_PROBLEM STATEMENT_
Every entry below must be retyped exactly, and the pictures must be left out.

Saved entries
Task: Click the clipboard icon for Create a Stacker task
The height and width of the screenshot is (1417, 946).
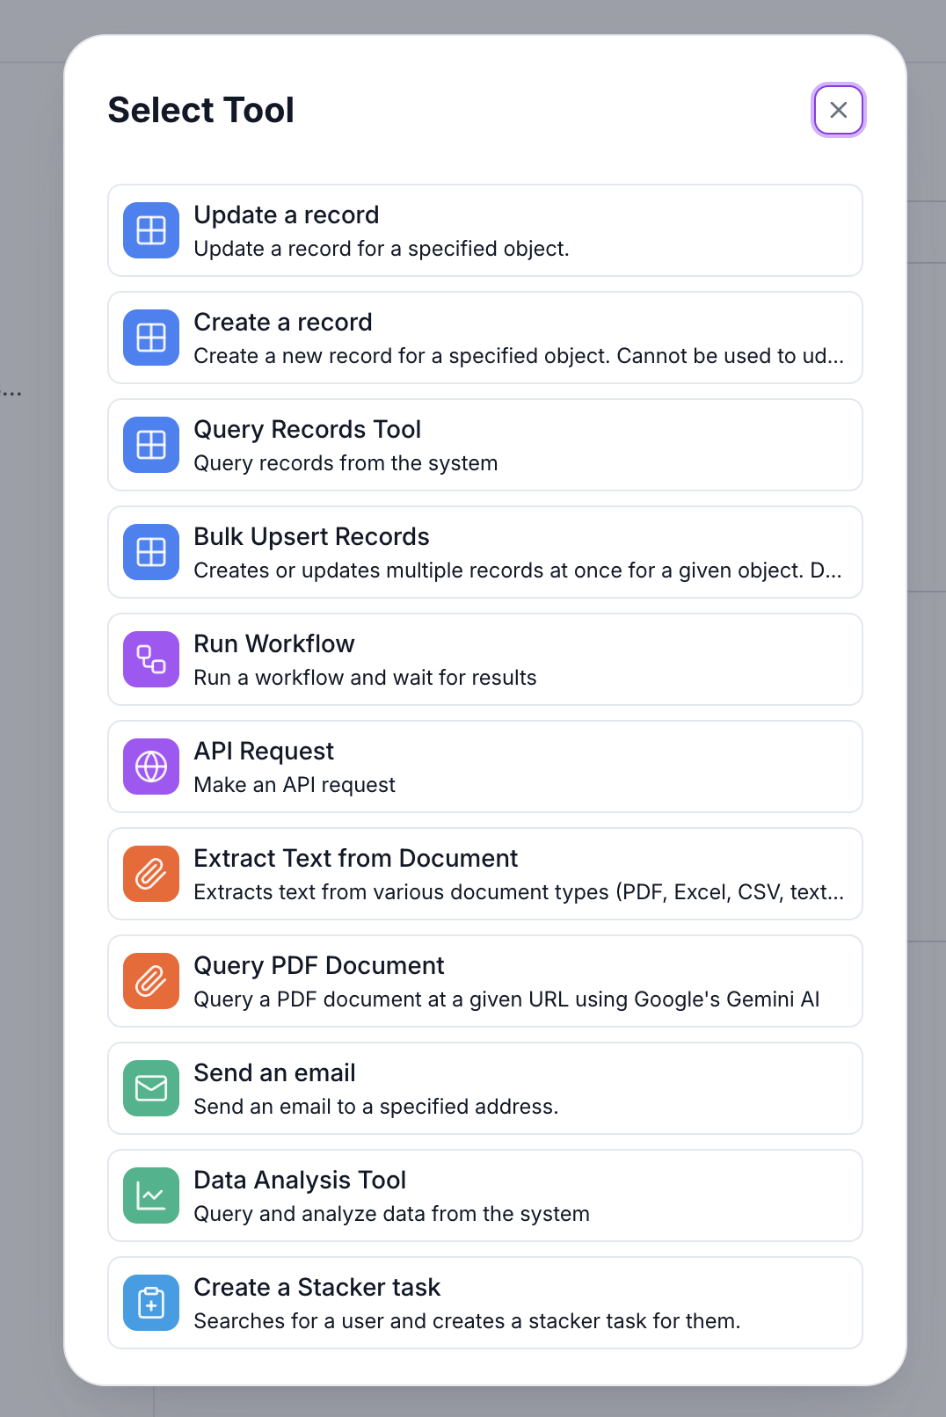Action: point(151,1303)
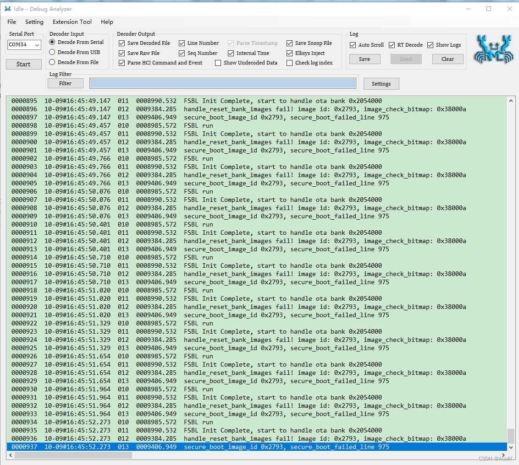Enable Show Undecoded Data

[x=218, y=63]
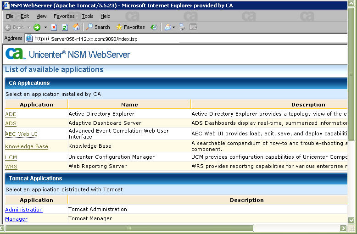Expand the Forward button history dropdown
Viewport: 357px width, 234px height.
tap(45, 27)
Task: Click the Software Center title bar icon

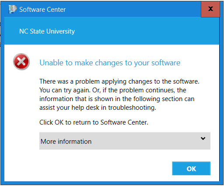Action: 13,9
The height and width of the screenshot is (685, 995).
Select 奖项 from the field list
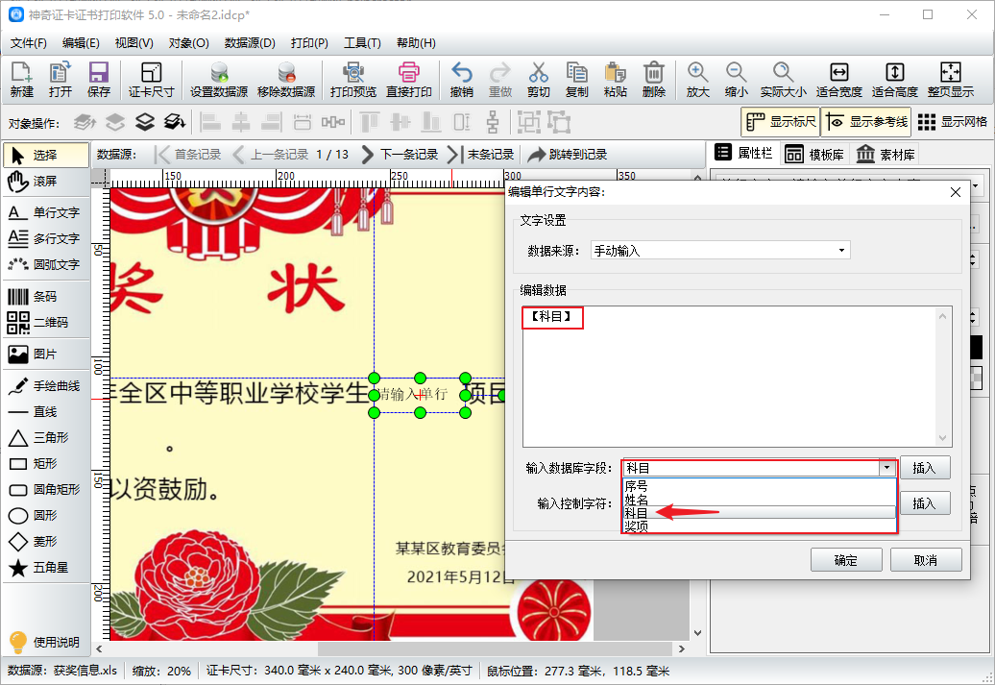click(759, 526)

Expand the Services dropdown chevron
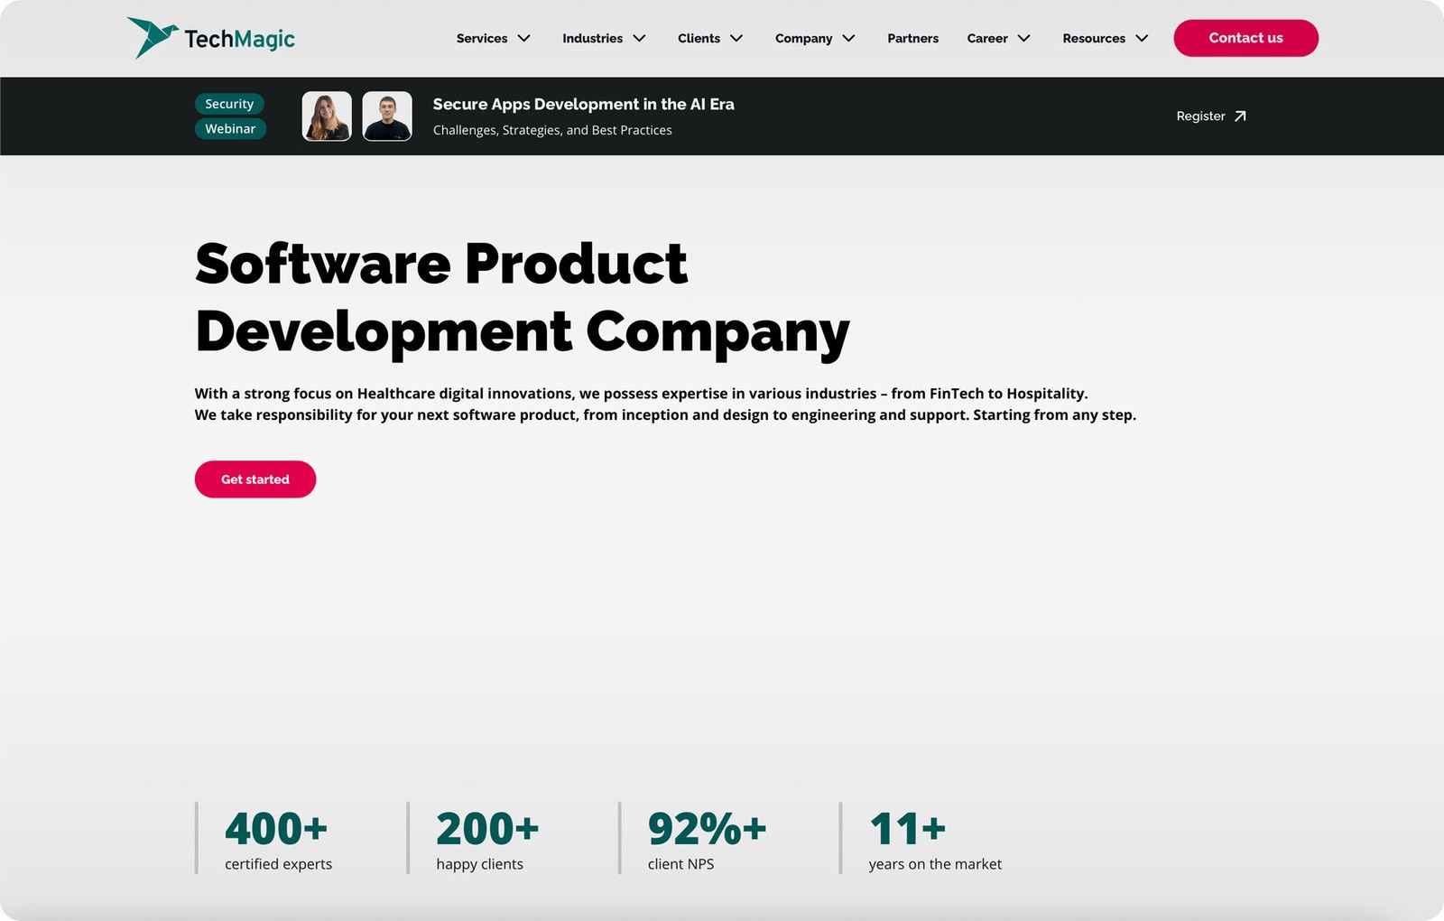[523, 39]
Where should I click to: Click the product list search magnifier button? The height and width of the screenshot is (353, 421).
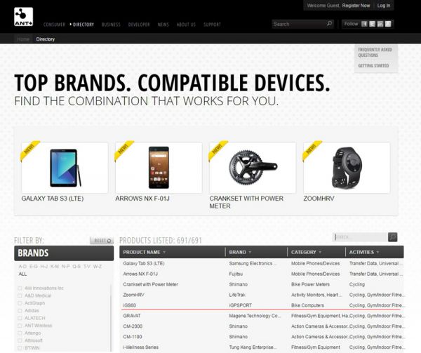392,237
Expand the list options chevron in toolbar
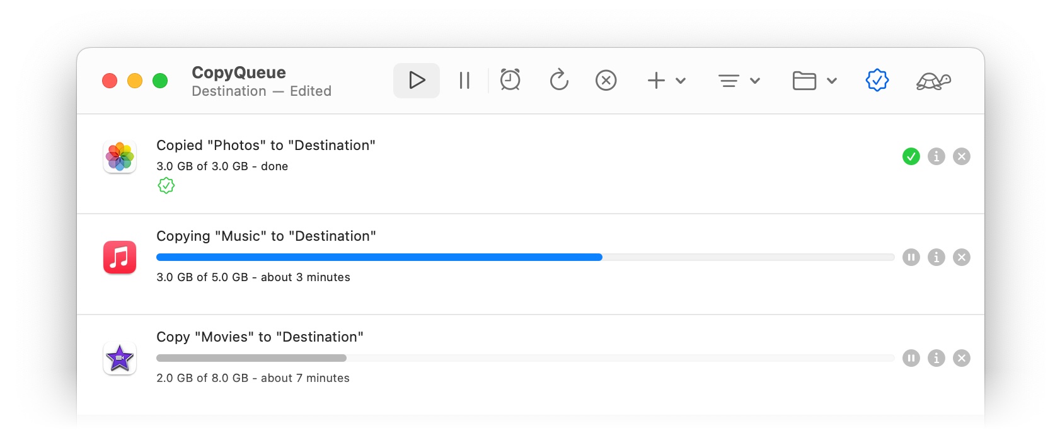Image resolution: width=1055 pixels, height=445 pixels. click(x=755, y=81)
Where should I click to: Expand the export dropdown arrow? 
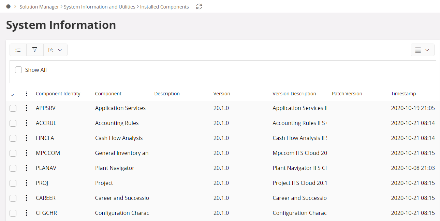pyautogui.click(x=60, y=50)
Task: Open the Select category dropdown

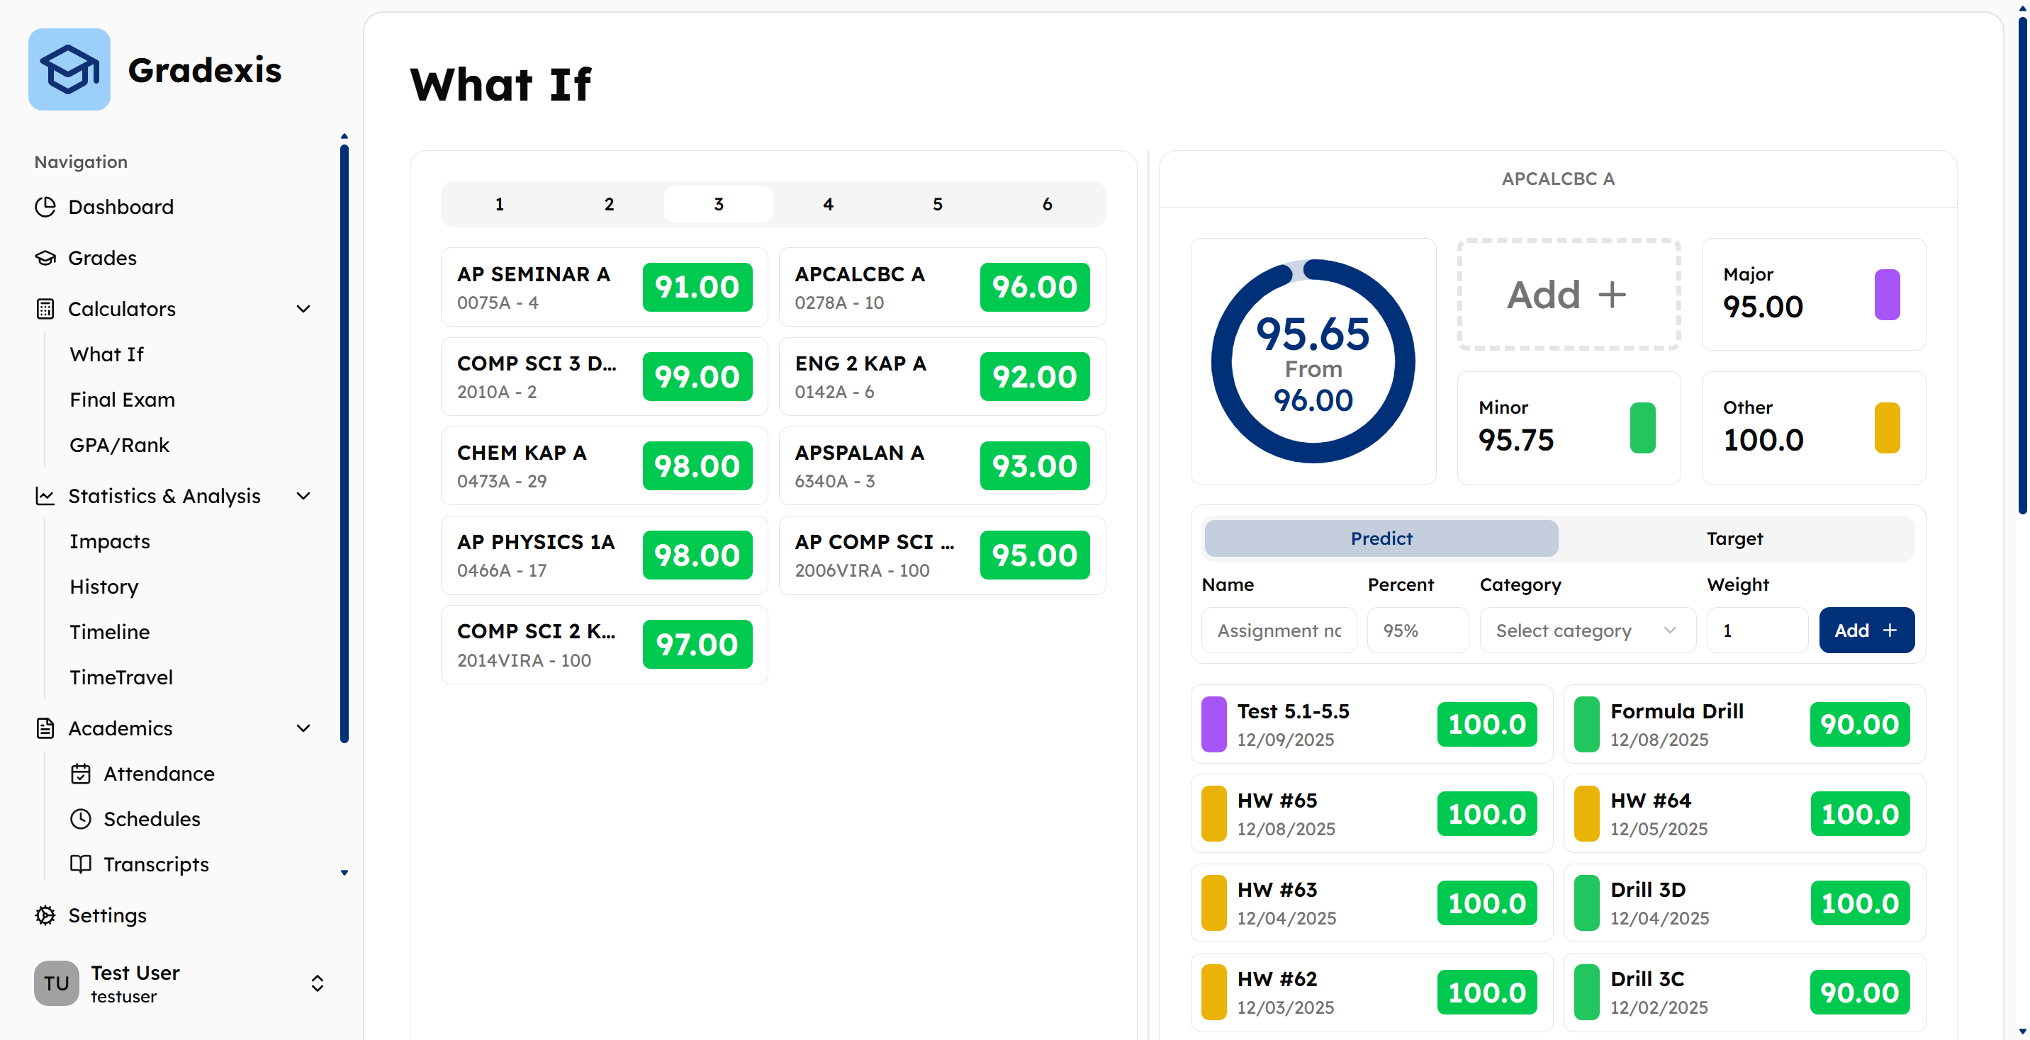Action: coord(1587,630)
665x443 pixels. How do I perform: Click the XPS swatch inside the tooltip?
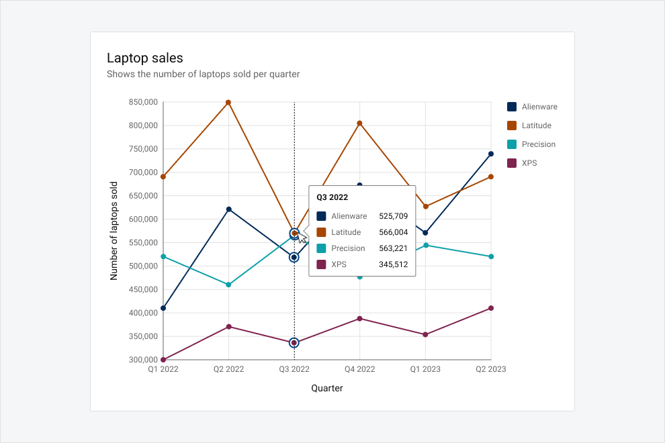(321, 264)
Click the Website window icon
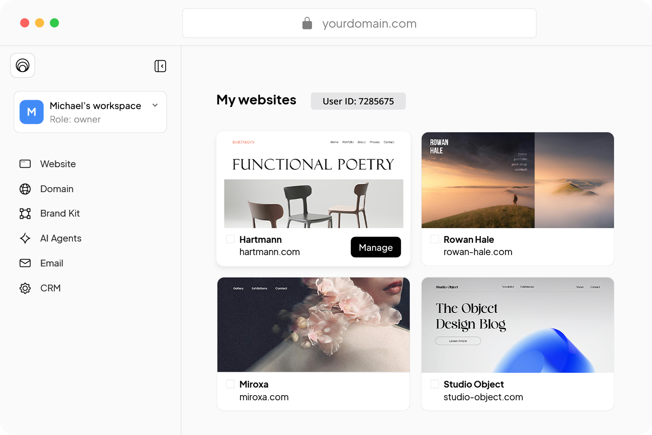The width and height of the screenshot is (652, 435). tap(25, 164)
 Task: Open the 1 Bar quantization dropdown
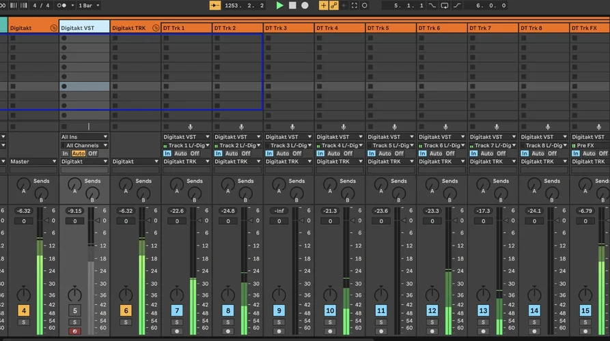click(x=88, y=5)
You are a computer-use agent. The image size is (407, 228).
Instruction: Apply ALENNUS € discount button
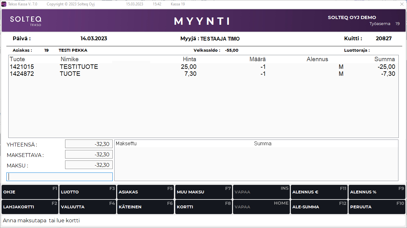tap(319, 192)
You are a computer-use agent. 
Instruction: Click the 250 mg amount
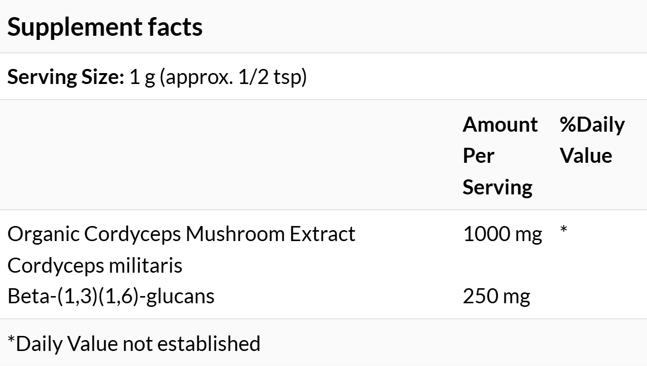[496, 297]
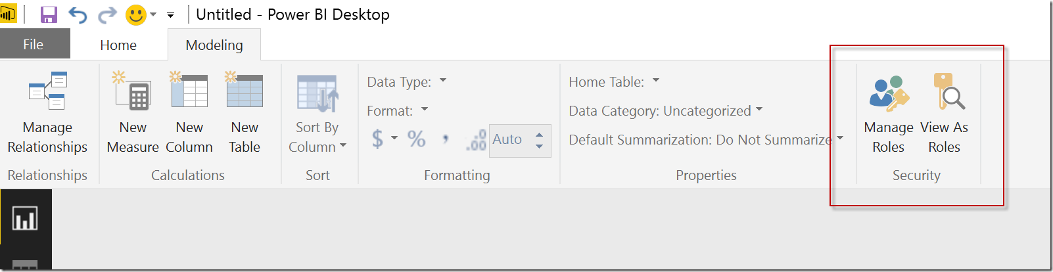1053x272 pixels.
Task: Open Manage Relationships
Action: pos(47,113)
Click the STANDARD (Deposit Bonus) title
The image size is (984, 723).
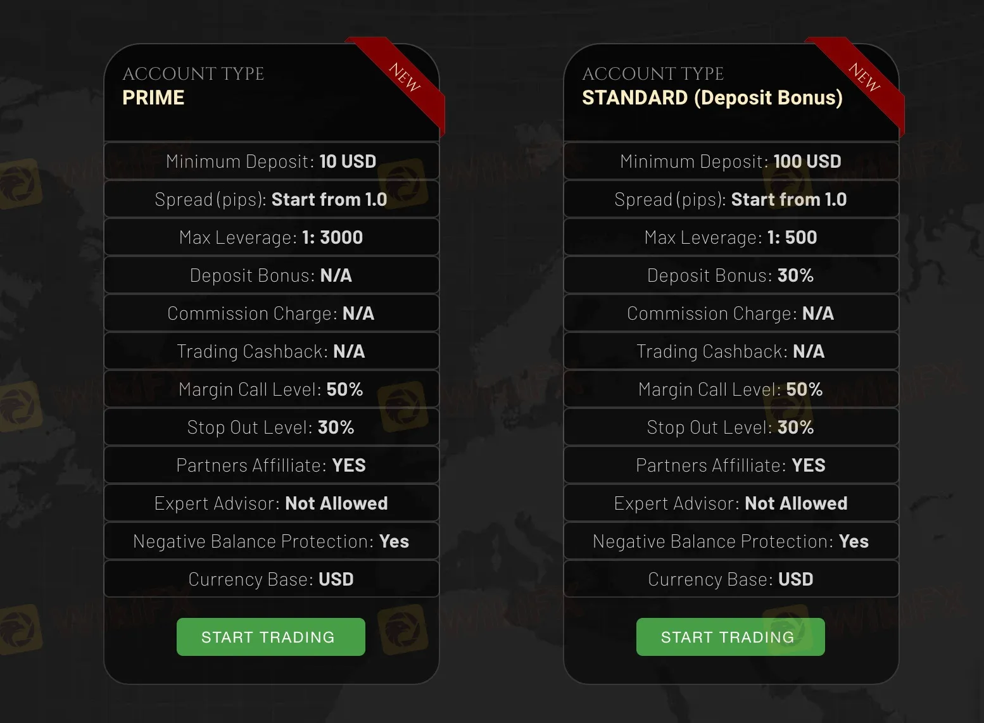tap(712, 97)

_SOLUTION FOR THIS PROBLEM_
Task: Click the clipboard icon for Create a Stacker task
The height and width of the screenshot is (1417, 946).
Action: point(151,1303)
Enable Show Undecoded Data

[x=218, y=63]
Expand the Forward button history dropdown
Viewport: 357px width, 234px height.
tap(45, 27)
Task: Click the Software Center title bar icon

Action: 13,9
The height and width of the screenshot is (685, 995).
Select 奖项 from the field list
click(759, 526)

Expand the Services dropdown chevron
[523, 39]
Where should I click to: Click the product list search magnifier button? The height and width of the screenshot is (353, 421).
392,237
Expand the list options chevron in toolbar
Image resolution: width=1055 pixels, height=445 pixels. click(x=755, y=81)
Where should I click to: Expand the export dropdown arrow? 
pyautogui.click(x=60, y=50)
Task: Open the Select category dropdown

Action: coord(1587,630)
665x443 pixels. How do I perform: Click the XPS swatch inside the tooltip?
(321, 264)
Click the Website window icon
The width and height of the screenshot is (652, 435). tap(25, 164)
 Task: Open the 1 Bar quantization dropdown
click(x=88, y=5)
You are a computer-use agent. The image size is (407, 228).
Instruction: Apply ALENNUS € discount button
tap(319, 192)
You are a computer-use agent. 
Instruction: Click the 250 mg amount
[496, 297]
1053x272 pixels.
Task: Open Manage Relationships
Action: pos(47,113)
Click the STANDARD (Deposit Bonus) title
The image size is (984, 723).
tap(712, 97)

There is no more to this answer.